Hal Finney wrote:
No doubt this is true.  But there are still two somewhat-related problems.
One is, you can go back in time to the first replicator on earth, and
think of its evolution over the ages as a learning process.  During this
time it learned this "intuitive physics", i.e. mathematics and logic.
But how did it learn it?  Was it a Bayesian-style process?  And if so,
what were the priors?  Can a string of RNA have priors?

I'd say that biological evolution bears little resemblance to Bayesian learning, because Bayesian learning assumes logical omniscience, whereas evolution cannot be viewed as having much ability to make logical deductions.

And more abstractly, if you wanted to design a perfect learning machine,
one that makes observations and optimally produces theories based on
them, do you have to give it prior beliefs and expectations, including
math and logic?  Or could you somehow expect it to learn those?  But to
learn them, what would be the minimum you would have to give it?

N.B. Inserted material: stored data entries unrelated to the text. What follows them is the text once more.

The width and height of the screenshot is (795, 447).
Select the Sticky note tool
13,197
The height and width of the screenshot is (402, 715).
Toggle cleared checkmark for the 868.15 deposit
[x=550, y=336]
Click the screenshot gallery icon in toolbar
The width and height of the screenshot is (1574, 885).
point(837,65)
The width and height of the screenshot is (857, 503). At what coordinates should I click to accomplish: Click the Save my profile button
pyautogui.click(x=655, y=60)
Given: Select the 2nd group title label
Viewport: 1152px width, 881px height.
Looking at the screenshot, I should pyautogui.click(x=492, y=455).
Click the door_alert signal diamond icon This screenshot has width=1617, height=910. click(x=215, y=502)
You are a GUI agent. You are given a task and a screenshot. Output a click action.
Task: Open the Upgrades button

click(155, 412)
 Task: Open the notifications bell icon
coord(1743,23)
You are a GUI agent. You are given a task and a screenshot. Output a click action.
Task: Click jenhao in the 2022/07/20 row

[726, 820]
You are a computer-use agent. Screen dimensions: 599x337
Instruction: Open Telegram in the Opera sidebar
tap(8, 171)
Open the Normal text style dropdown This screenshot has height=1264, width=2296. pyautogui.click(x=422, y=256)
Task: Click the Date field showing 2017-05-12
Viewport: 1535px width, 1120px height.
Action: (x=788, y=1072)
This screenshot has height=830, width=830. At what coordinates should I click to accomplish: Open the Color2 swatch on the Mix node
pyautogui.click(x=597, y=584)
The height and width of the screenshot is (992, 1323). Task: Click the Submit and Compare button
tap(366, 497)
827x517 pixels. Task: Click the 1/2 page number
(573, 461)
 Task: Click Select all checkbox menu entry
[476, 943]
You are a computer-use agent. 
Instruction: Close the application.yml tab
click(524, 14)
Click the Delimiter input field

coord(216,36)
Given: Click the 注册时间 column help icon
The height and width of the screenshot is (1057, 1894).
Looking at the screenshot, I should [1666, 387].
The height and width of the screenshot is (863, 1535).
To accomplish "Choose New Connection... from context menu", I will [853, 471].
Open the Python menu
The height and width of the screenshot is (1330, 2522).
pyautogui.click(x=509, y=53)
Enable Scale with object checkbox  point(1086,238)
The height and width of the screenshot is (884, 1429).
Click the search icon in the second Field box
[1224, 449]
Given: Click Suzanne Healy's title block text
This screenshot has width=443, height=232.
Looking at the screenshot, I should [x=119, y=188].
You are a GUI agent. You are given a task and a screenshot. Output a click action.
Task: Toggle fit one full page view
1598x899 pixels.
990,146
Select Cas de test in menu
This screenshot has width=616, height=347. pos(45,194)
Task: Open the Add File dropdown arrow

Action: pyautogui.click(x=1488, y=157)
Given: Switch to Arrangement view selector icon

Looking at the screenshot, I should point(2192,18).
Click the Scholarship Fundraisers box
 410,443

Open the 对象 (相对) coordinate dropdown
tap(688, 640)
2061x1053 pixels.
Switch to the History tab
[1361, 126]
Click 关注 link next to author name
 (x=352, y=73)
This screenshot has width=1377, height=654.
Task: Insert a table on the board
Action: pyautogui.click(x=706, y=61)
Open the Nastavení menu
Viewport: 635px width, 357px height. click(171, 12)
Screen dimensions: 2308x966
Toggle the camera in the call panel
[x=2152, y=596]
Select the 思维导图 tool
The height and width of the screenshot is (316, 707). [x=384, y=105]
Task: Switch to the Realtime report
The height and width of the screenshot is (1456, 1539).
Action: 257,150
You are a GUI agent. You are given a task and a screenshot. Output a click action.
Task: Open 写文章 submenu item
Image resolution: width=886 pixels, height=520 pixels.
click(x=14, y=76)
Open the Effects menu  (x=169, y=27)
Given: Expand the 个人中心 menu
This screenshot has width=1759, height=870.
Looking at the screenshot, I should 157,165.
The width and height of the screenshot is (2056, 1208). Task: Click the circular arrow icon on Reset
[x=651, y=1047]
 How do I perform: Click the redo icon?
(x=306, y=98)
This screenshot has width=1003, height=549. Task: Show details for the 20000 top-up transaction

I'm trying to ask the same question in both of these formulations.
On the one hand, we know that life did it, it created a very good (if
perhaps not optimal) learning machine.  On the other hand, it seems like
it ought to be impossible to do that, because there is no foundation.

Suppose we create large numbers of robots with much computational power, but random programs, and set them to compete against each other for limited resources in a computable environment. If the initial number is sufficiently large, we can expect that the ones that survive in the end will approximate Bayesian reasoners with priors where actual reality has a significant probabilty. We can further expect that the priors will mostly be UDist because that is the simplest prior where the actual environment has a significant probabilty. Thus we've created foundation out of none. Actual evolution can be seen as a more efficient version of this.

Now suppose one of these suriviving robots has an interest in philosophy. We might expect that it would notice that its learning process resembles that of a Bayesian reasoner with UDist as prior, and therefore invent a Schmidhuberian-style philosophy to provide self justification. I wonder if this is what has happened in our own case as well.